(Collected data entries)

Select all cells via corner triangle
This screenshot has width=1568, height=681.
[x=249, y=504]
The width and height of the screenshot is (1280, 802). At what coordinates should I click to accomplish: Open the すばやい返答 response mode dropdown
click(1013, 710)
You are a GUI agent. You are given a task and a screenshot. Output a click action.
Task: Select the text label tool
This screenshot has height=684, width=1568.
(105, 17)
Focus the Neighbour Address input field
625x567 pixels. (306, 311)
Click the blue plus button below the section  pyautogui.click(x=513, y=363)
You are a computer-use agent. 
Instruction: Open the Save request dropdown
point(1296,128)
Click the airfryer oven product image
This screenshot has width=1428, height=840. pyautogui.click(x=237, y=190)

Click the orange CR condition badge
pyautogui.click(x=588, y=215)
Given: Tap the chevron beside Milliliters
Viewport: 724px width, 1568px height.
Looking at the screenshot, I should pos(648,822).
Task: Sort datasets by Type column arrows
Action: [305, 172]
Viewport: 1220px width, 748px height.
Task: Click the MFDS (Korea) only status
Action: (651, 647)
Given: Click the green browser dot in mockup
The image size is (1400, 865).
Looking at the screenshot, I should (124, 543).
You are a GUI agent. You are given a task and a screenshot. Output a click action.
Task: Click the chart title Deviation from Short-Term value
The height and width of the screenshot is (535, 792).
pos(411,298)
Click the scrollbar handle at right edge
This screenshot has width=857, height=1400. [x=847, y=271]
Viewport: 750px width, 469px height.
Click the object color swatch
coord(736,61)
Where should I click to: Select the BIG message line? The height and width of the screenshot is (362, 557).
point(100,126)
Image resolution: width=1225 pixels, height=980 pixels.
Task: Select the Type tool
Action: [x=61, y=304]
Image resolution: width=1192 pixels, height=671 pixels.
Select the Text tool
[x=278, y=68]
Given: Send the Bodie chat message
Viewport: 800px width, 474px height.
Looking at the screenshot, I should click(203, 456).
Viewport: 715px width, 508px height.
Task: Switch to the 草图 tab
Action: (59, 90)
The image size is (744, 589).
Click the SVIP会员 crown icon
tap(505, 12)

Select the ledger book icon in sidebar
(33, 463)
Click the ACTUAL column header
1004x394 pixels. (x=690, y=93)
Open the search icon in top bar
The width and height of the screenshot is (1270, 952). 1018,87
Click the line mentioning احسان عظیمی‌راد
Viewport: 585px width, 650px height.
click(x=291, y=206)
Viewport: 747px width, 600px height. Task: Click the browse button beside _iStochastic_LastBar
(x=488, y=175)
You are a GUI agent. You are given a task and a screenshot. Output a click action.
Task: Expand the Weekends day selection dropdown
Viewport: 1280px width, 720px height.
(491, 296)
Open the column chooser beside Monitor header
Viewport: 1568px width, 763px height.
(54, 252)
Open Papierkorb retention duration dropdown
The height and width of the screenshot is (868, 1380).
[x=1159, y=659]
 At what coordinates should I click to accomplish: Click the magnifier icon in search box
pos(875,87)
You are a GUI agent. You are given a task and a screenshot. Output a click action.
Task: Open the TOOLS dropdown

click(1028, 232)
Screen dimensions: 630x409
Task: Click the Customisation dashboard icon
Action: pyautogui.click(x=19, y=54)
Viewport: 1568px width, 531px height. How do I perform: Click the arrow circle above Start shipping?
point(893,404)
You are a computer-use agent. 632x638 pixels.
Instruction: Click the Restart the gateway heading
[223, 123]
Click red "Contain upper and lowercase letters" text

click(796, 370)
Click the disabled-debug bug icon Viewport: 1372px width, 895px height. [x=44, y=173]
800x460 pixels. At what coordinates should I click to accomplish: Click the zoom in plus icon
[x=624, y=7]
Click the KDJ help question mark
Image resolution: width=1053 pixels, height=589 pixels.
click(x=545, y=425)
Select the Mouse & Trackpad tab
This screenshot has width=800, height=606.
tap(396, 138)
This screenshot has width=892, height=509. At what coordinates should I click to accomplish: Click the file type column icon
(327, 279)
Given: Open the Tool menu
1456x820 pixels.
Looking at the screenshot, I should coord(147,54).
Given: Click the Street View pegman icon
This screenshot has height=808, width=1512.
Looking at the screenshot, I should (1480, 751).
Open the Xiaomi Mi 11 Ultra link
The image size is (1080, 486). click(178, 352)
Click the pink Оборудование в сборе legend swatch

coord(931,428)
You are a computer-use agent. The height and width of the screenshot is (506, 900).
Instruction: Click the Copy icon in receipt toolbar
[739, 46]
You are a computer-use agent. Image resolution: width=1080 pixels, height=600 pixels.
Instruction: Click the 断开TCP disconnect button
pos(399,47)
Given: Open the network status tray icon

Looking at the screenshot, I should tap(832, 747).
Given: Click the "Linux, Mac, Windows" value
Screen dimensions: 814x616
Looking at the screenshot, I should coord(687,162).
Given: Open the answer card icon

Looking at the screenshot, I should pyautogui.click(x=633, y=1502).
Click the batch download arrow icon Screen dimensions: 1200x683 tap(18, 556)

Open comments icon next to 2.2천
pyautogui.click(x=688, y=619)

Task prompt:
For this exercise, copy every line of the data that holds "value".

Result of this exercise:
Task: Click the chart title Deviation from Short-Term value
Given: Click the "Linux, Mac, Windows" value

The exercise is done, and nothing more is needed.